What you have to do — Pictures aside, return all of the records exactly as they stand.

Records for processing —
*** Block opens ***
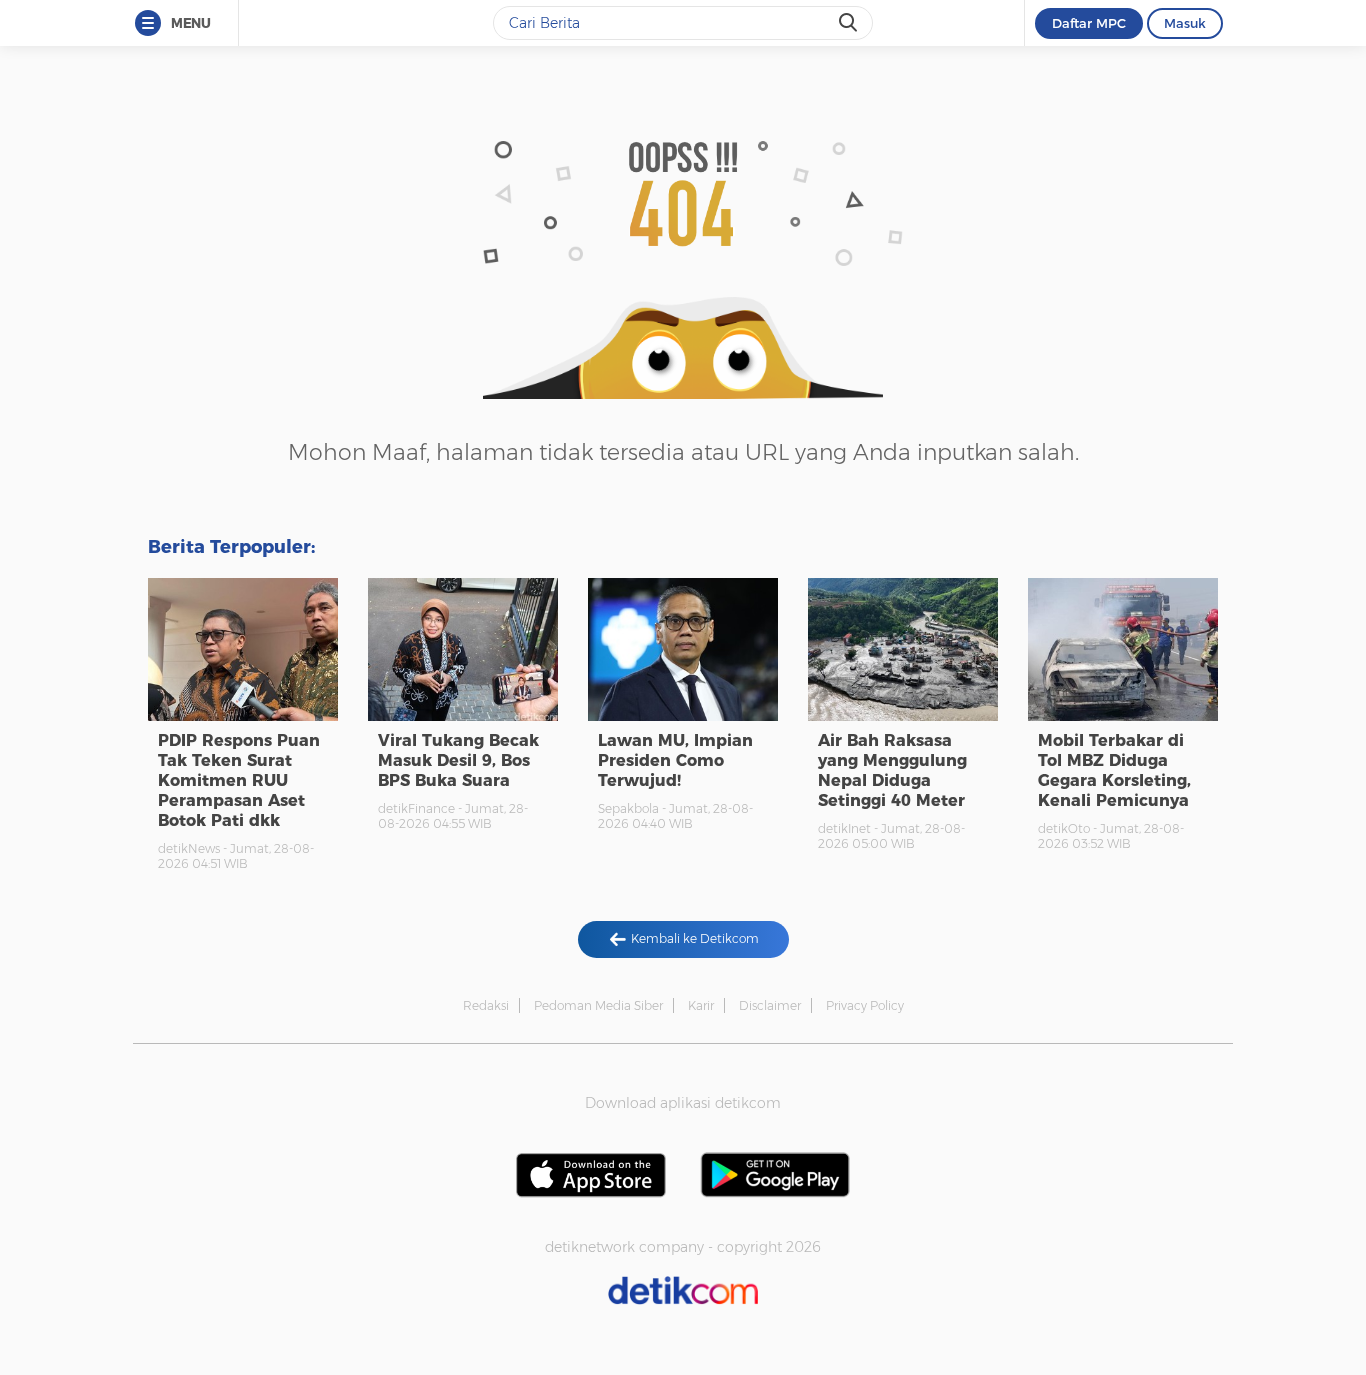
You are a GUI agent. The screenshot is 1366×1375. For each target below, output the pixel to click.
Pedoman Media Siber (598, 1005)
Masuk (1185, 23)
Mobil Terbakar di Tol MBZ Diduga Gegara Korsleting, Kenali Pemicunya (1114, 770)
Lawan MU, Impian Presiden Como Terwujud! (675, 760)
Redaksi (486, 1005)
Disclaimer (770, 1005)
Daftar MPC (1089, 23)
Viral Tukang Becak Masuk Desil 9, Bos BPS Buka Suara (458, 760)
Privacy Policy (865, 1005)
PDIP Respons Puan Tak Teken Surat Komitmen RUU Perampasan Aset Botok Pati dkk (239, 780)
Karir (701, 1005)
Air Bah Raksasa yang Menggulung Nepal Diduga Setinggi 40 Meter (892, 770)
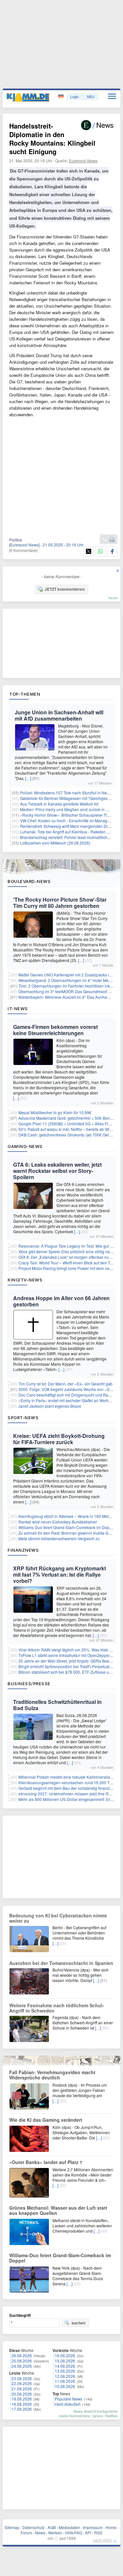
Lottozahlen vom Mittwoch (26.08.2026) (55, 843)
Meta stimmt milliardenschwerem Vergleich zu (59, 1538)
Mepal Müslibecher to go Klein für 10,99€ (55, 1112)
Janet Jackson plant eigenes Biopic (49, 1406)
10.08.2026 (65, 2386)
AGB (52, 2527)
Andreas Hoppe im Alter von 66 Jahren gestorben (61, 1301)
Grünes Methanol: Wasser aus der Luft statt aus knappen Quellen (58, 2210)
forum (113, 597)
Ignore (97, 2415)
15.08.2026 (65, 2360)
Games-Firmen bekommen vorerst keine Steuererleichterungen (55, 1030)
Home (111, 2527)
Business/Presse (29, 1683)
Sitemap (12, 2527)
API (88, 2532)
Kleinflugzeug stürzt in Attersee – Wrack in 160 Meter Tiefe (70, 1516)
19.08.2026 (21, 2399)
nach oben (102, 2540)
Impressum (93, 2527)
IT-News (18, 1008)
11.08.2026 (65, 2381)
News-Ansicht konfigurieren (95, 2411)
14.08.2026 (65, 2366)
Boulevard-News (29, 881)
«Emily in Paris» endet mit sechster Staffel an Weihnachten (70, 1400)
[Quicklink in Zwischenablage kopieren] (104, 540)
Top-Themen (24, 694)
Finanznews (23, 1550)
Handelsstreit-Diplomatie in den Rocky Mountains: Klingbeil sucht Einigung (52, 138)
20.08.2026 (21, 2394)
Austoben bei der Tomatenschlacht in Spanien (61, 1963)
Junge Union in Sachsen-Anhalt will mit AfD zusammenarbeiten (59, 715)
*** Block closes ***
Output below —
You are a GUI agent. The screenshot is 1366×1375. For each target below, output the pixel to click.
Pedoman Media Siber (598, 1005)
Masuk (1185, 23)
Mobil Terbakar di Tol MBZ Diduga Gegara Korsleting, Kenali Pemicunya (1114, 770)
Lawan MU, Impian Presiden Como Terwujud! (675, 760)
Redaksi (486, 1005)
Disclaimer (770, 1005)
Daftar MPC (1089, 23)
Viral Tukang Becak Masuk Desil 9, Bos BPS Buka Suara (458, 760)
Privacy Policy (865, 1005)
PDIP Respons Puan Tak Teken Surat Komitmen RUU Perampasan Aset Botok Pati dkk (239, 780)
Karir (701, 1005)
Air Bah Raksasa yang Menggulung Nepal Diduga Setinggi 40 Meter (892, 770)
Lottozahlen vom Mittwoch (26.08.2026) (55, 843)
Meta stimmt milliardenschwerem Vergleich zu (59, 1538)
Mepal Müslibecher to go Klein für 10,99€ (55, 1112)
Janet Jackson plant eigenes Biopic (49, 1406)
10.08.2026 (65, 2386)
AGB (52, 2527)
Andreas Hoppe im Alter von 66 Jahren gestorben (61, 1301)
Grünes Methanol: Wasser aus der Luft statt aus knappen Quellen (58, 2210)
forum (113, 597)
Ignore (97, 2415)
15.08.2026 (65, 2360)
Games-Firmen bekommen vorerst keine Steuererleichterungen (55, 1030)
Home (111, 2527)
Business/Presse (29, 1683)
Sitemap (12, 2527)
API (88, 2532)
Kleinflugzeug stürzt in Attersee – Wrack in 160 Meter Tiefe (70, 1516)
19.08.2026 (21, 2399)
nach oben (102, 2540)
Impressum (93, 2527)
IT-News (18, 1008)
11.08.2026 (65, 2381)
News-Ansicht konfigurieren (95, 2411)
14.08.2026 (65, 2366)
Boulevard-News (29, 881)
«Emily in Paris» endet mit sechster Staffel an Weihnachten (70, 1400)
[Quicklink in Zwischenablage kopieren] (104, 540)
Top-Themen (24, 694)
Finanznews (23, 1550)
Handelsstreit-Diplomatie in den Rocky Mountains: Klingbeil sucht Einigung (52, 138)
20.08.2026 (21, 2394)
Austoben bei der Tomatenschlacht in Spanien (61, 1963)
Junge Union in Sachsen-Anhalt will mit AfD zusammenarbeiten (59, 715)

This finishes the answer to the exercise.